AUG
19
2002

KDE Security Advisory: Konqueror SSL vulnerability

A problem has been discovered in the way in which the KDE webbrowser Konqueror handles SSL certificates. SSL certificates are used by websites to prove that they are indeed the website the user thinks they are. The following advisory has been released to bring this issue under the attention of all KDE users.

KDE Security Advisory: Konqueror SSL vulnerability
Original Release Date: 2002-08-18
URL:
http://www.kde.org/info/security/advisory-20020818-1.txt

0. References:
http://online.securityfocus.com/archive/1/286290/2002-07-31/2002-08-06/
http://online.securityfocus.com/archive/1/287050/2002-08-07/2002-08-13/

1. Systems affected:

All versions of KDE up to and including KDE 3.0.2

2. Overview:

KDE's SSL implementation fails to check the basic constraints on
certificates and as a result may accept certificates as valid that were signed
by an issuer who was not authorized to do so.

3. Impact:

Users of Konqueror and other SSL enabled KDE software may fall victim
to a malicious man-in-the-middle attack without noticing. In such case the
user will be under the impression that there is a secure connection with a
trusted site while in fact a different site has been connected to.

4. Solution:

Upgrade kdelibs to KDE 3.0.3. A patch for KDE 2.2.2 is available as
well for users that are unable to upgrade to KDE 3.

5. Patch:
A patch for KDE 2.2.2 is available from
ftp://ftp.kde.org/pub/kde/security_patches :

0e0da738b276567e9ee36aa824e86124 post-2.2.2-kdelibs-kssl.diff

Comments

I just picked up that Waldo had it fixed only 95 minutes after it had been reported! HE!.. why is it that i shake my head overbearingly when 'em comercial companies say that "the KDE/Linux community isnt as professional" as they are? When was the last time HugeHard (or what was the name again?) fixed *anything* in less then a month?

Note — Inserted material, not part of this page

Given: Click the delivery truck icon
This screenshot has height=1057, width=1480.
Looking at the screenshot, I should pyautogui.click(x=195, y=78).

Keep Up the Excelent Work... we love ya for it!

/kidcat


By kidcat at Mon, 2002/08/19 - 5:00am

Don't believe everything which originates from Slashdot.

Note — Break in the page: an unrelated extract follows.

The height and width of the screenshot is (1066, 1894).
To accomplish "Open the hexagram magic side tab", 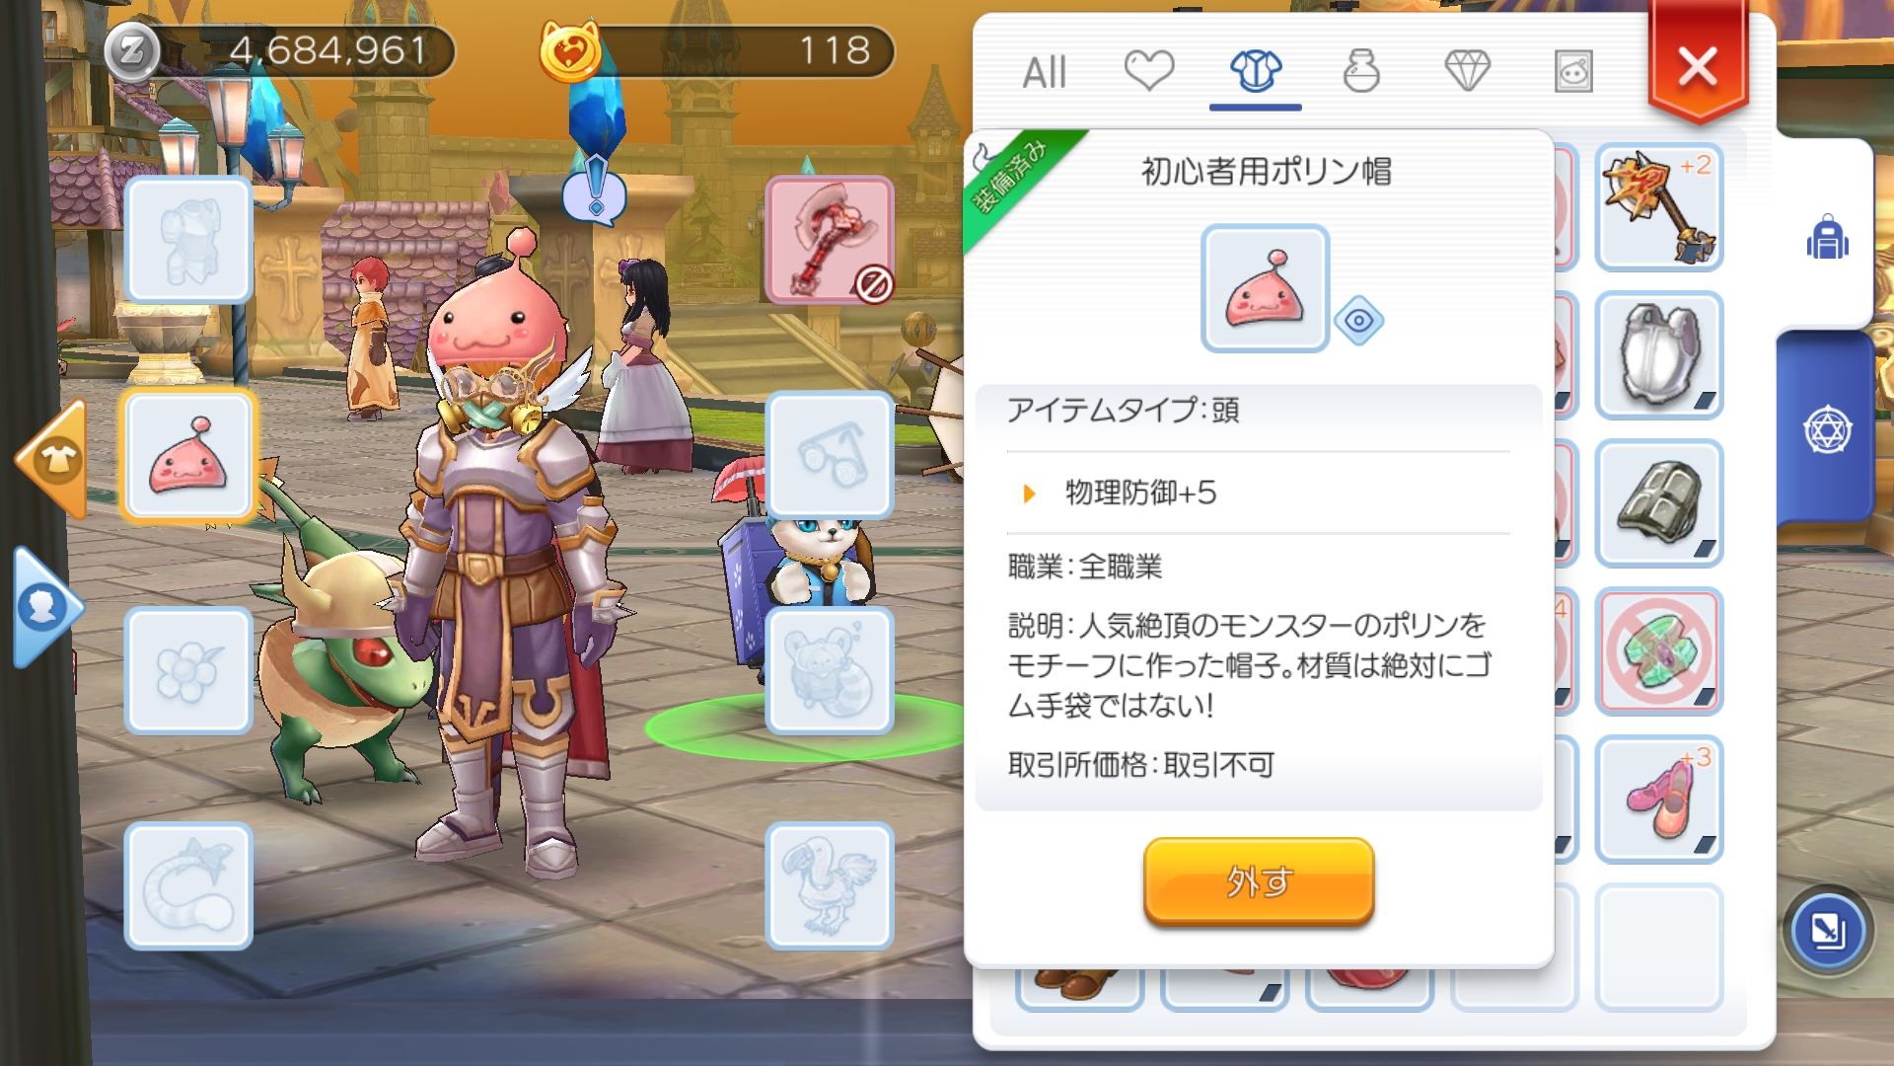I will coord(1827,430).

By Anonymous at Mon, 2002/08/19 - 5:00am

This 95 minutes came from OSNews.com


By arjuna at Mon, 2002/08/19 - 5:00am

No, the OSnews author read the Slashdot headline. Compare articles dates and times.


By Anonymous at Mon, 2002/08/19 - 5:00am

Who cares? If it took 24hrs to fix it, it's
still a much better performance compared to
a well known proprietary company.


By Leo at Mon, 2002/08/19 - 5:00am

The critics who complain that 95min are not sufficient to implement and test a patch. AFAIR the first posted patch had to be a little bit corrected later.


By Anonymous at Mon, 2002/08/19 - 5:00am

That's how open source works. You write a patch and then post it, so that others can have a look at it. Important is not, when the first patch was posted, but how many looked into it and tested it before it was released.


By michael at Tue, 2002/08/20 - 5:00am

If you say it was fixed on 95 minutes, in this case, it is important because it is not true.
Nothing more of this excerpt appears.